Rapport Moral Assemblée générale 2015
De réforme en réforme on poursuit notre mission, malgré tout
Depuis 2005 et la loi de programmation pour la cohésion sociale qui les a officiellement introduits dans le code du travail, les Ateliers et Chantiers d’Insertion (ACI) connaissent une succession de réformes qui introduisent souvent le ressenti d’une instabilité préjudiciable du fait d’un certain manque de visibilité et de compréhension des enjeux. Pour autant, la plupart de ces réformes, même si elles sont vécues comme imposées, ont pour objectif de favoriser reconnaissance, structuration et stabilité du secteur.
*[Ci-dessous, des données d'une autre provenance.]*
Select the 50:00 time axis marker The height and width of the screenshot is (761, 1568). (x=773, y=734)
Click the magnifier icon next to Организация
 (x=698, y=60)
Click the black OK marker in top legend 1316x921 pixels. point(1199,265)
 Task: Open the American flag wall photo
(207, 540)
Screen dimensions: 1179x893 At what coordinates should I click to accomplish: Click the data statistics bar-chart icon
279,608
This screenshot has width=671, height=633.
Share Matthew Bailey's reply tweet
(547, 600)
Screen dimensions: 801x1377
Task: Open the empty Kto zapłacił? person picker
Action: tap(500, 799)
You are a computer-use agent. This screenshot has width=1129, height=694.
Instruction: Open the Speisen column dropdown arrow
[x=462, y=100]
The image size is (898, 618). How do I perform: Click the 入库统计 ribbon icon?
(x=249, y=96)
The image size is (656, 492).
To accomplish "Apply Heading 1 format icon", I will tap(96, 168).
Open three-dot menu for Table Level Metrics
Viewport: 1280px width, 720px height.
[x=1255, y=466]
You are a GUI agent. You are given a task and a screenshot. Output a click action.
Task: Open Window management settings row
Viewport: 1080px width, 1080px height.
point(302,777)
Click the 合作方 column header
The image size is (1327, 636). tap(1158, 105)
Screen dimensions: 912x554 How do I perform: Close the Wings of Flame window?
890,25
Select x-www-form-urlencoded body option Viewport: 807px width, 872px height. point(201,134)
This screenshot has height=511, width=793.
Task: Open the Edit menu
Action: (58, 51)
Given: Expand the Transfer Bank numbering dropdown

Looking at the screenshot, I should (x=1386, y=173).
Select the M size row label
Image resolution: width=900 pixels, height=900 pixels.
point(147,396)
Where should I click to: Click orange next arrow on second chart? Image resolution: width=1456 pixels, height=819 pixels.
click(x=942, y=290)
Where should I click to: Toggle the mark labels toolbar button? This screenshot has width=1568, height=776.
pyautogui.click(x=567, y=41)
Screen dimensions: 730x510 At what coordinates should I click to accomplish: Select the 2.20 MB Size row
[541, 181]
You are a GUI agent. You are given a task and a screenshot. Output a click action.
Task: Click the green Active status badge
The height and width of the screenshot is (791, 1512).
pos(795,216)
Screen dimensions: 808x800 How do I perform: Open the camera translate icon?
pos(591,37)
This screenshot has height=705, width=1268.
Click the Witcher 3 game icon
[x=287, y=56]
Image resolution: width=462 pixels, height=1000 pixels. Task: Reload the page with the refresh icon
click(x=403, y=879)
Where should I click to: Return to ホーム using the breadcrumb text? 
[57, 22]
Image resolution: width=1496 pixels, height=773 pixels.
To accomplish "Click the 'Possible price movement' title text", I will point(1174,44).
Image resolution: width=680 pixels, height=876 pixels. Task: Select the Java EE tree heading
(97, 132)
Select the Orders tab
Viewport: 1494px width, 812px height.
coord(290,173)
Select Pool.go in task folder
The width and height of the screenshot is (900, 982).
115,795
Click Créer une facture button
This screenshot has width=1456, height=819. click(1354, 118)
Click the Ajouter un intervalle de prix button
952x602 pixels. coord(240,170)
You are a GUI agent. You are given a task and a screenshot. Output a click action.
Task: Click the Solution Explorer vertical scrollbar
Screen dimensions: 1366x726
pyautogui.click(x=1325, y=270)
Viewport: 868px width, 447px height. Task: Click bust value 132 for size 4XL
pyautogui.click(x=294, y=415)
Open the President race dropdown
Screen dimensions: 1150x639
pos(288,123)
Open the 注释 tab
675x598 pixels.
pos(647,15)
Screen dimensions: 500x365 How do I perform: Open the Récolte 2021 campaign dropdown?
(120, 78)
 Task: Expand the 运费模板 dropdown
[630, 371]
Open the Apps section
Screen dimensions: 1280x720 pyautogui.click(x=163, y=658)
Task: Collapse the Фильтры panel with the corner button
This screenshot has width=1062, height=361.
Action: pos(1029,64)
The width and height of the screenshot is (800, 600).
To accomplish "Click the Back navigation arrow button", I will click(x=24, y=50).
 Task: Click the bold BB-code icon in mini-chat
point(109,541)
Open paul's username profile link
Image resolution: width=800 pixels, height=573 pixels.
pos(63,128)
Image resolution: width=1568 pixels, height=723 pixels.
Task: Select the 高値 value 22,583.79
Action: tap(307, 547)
Trois réformes en cours (en attendant la prochaine étape de la loi de décentralisation et la réforme des collectivités territoriales) ont des impacts significatifs sur l’action et le devenir de nos structures. Ce sont : La réforme du financement de l’IAE, La loi sur la formation professionnelle, l’emploi et la démocratie sociale et La loi relative à l’économie sociale et solidaire.
Rappelons nous qu’au début de ces réformes était un rapport. Un document de l’IGAS qui dénonçait le coût exorbitant des Chantiers d’Insertion. Ce rapport de 2012 nous expliquait alors que près de 1,2 milliard d’euros de subventions publiques directes est alloué au secteur de l’IAE pour 57 000 ETP en insertion, soit un coût moyen de 20 900 € par ETP et par an de subventions publiques. Ce coût étant ramené à 42 100 euros par ETP pour les chantiers d’insertion. Tout ceci, financée à 50 % par l’Etat (principalement des aides aux postes), et à 25 % par les conseils généraux, le reste provenant des conseils régionaux, des communes et de l’Union européenne. Malheureusement, ces chiffres de l’IGAS ne correspondaient pas à la réalité de Chablais Insertion qui avait 38 postes ouverts. Selon notre budget de l’époque, un poste « coûte » 28 124 euros par an. Mais en dépenses publiques, il « coûte » 19 734 euros par an. On est donc déjà très loin des 42 100 euros par an, évoqués par l’IGAS. Mais comme on évoquait la dépense publique, il aurait été bon que l’administration n’oublie pas les recettes et richesses créées par notre activité. Impôts et taxes, TVA et taxe sur la consommation, enfin Charges sociales. Soit un versement pour 2012 à l’Etat de 205 085 euros. Au final un poste « coûte » 14 337 euros par an. Soit 1 194 euros par mois par personne en insertion. Et il est évident que ce calcul ne compte pas les charges et impôts versés par nos salariés. On s’éloigne donc de plus en plus des estimations de la haute administration. Malgré une analyse biaisée de l’IGAS et de l’IGF, la Réforme Hamon a été votée. Et elle s’impose à nous depuis 2014.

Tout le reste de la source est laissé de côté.